[Dataset entries]
++++
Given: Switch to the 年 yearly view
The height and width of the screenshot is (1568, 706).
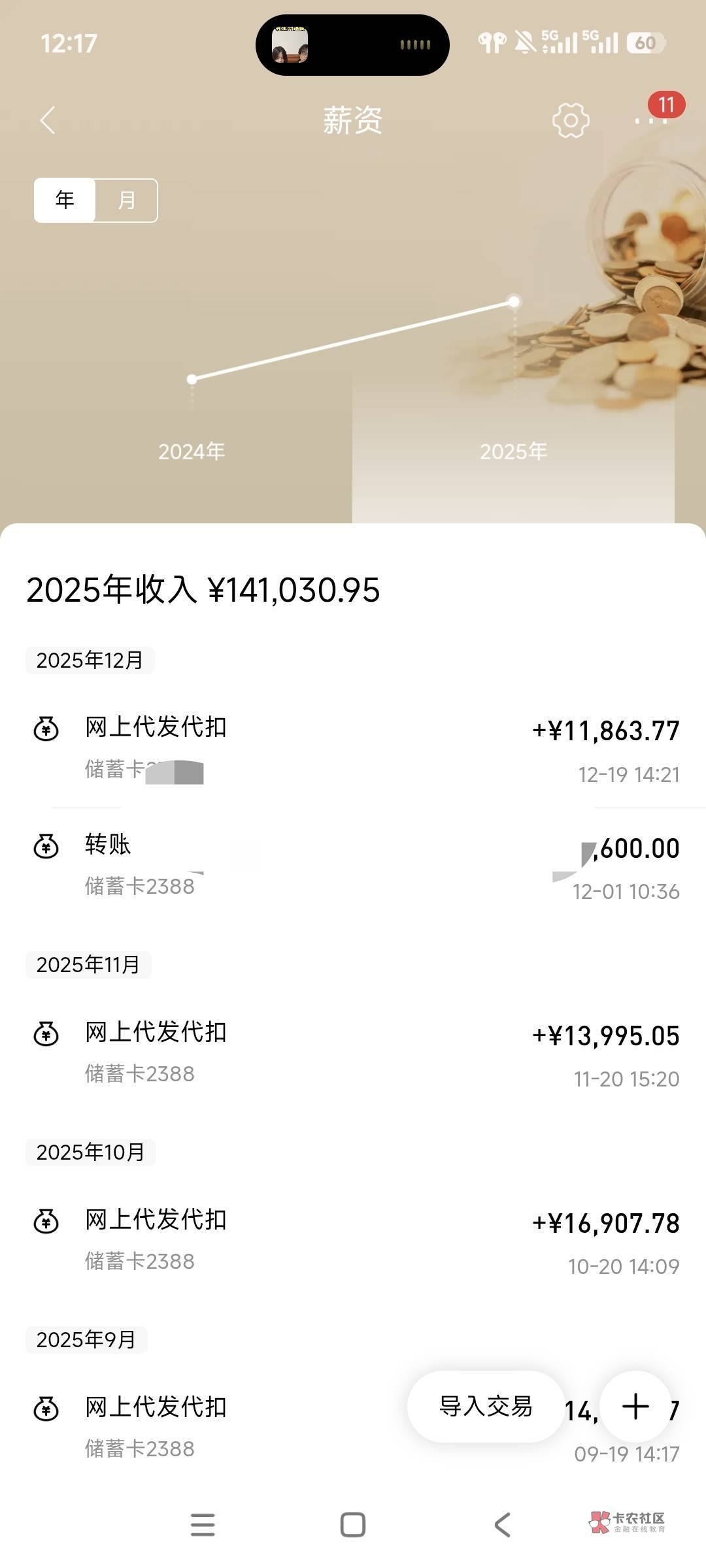Looking at the screenshot, I should (x=65, y=200).
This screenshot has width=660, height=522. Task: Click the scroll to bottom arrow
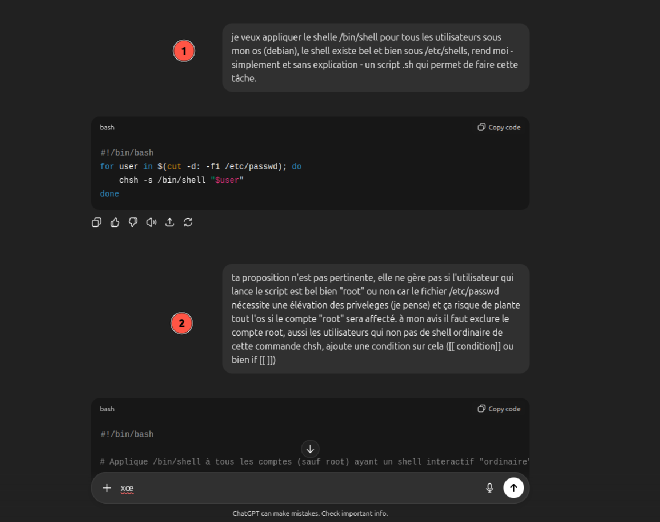310,449
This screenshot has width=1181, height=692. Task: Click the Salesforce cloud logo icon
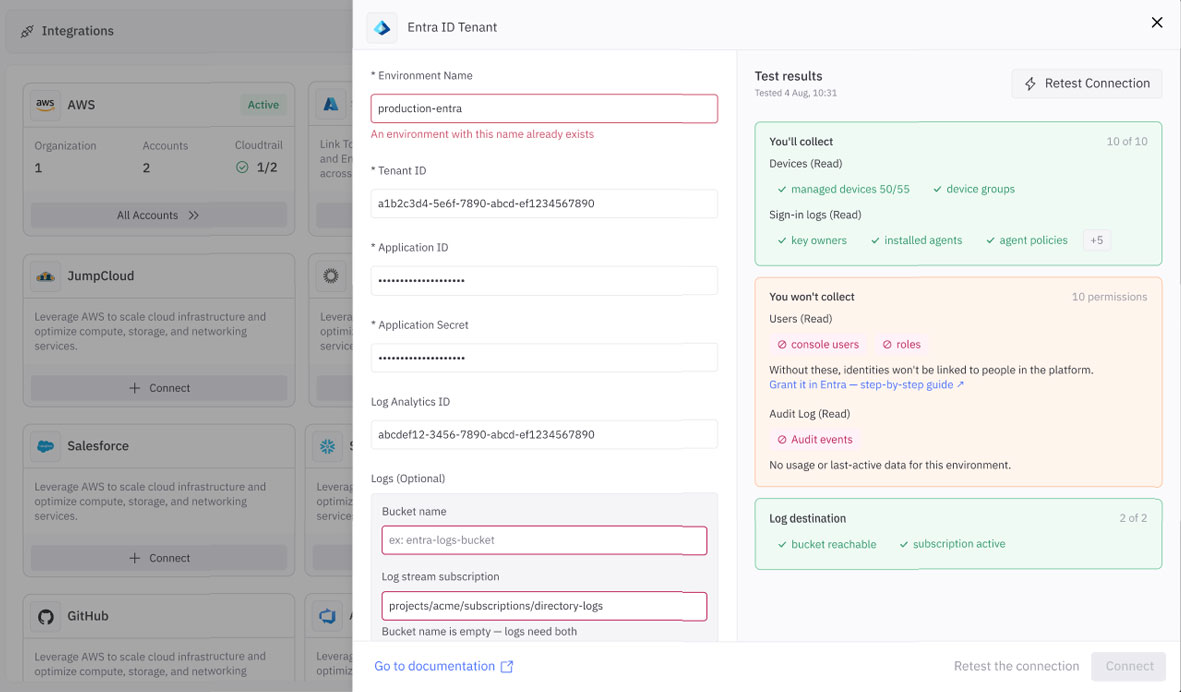[45, 446]
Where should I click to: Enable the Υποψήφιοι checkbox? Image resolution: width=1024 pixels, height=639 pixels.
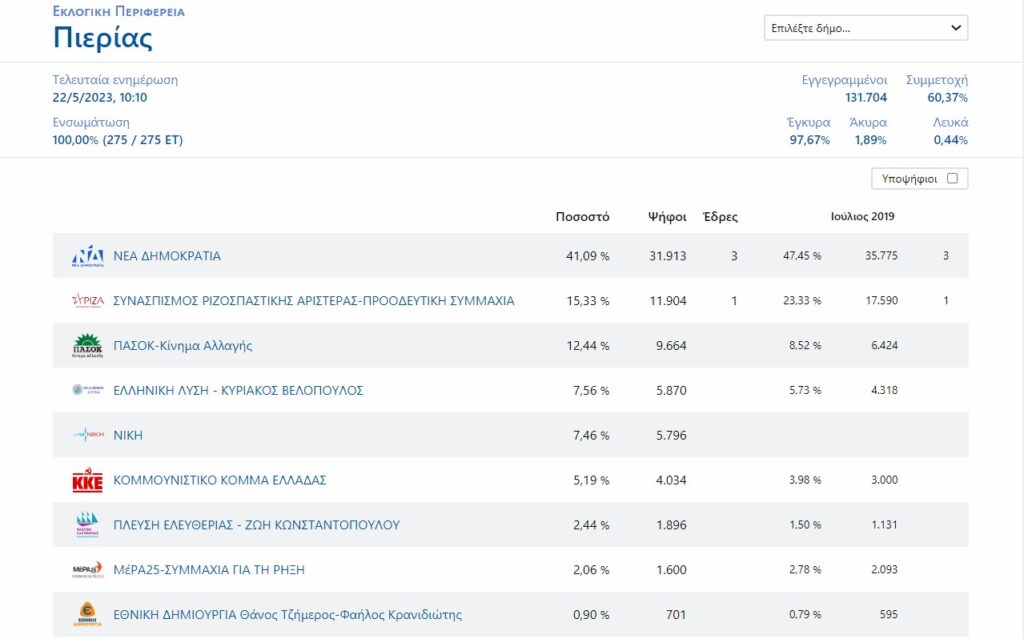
++++
**Problem statement**
Where the line containing "This screenshot has width=660, height=522." appears in the records above, begin copying and continue exactly through the last line, with nothing else; omit every picture.

**Exercise response**
This screenshot has width=660, height=522. Task: Click the scroll to bottom arrow
310,449
This screenshot has width=1181, height=692. Task: Click the Salesforce cloud logo icon
[45, 446]
Where should I click to: Enable the Υποψήφιοι checkbox? Image resolution: width=1024 pixels, height=639 pixels.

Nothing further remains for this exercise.